● DATA
---

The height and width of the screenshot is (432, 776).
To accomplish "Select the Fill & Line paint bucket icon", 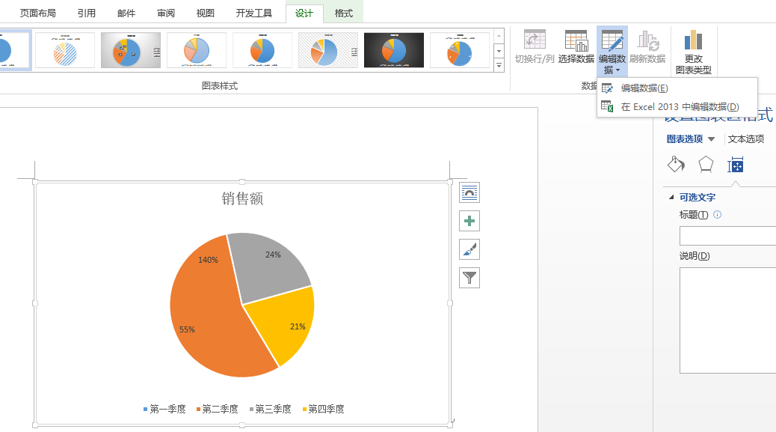I will (676, 164).

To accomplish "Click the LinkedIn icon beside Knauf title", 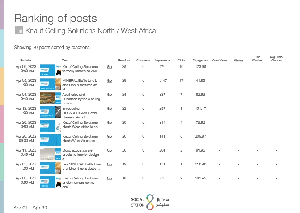I will pyautogui.click(x=19, y=30).
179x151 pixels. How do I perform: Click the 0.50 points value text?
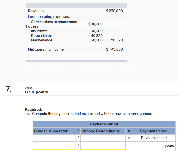[37, 92]
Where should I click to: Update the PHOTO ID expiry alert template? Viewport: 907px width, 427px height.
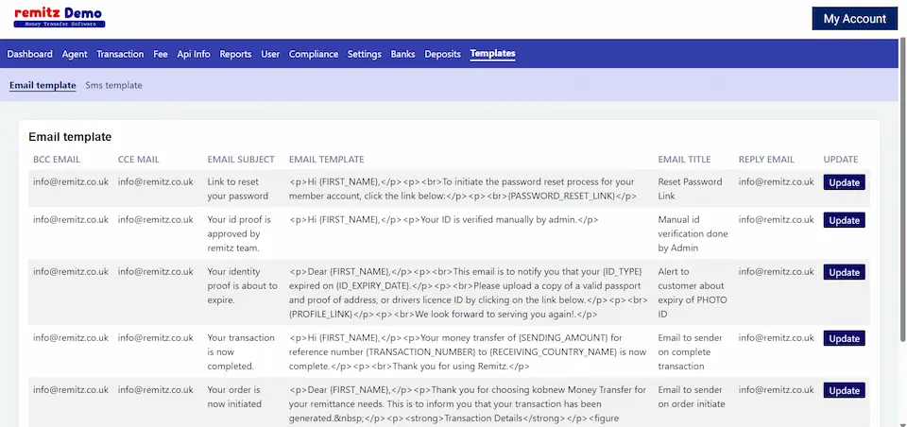click(x=844, y=272)
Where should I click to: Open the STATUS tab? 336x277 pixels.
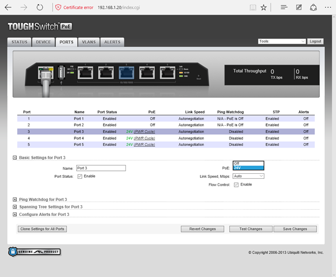[x=20, y=42]
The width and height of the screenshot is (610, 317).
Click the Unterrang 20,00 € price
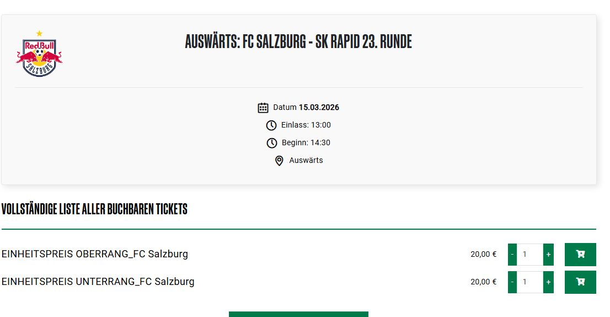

---

● WORK ITEM
Take from the listing every line in which the word "screenshot" appears.

● FINISHED TASK
The height and width of the screenshot is (432, 776).
The width and height of the screenshot is (610, 317).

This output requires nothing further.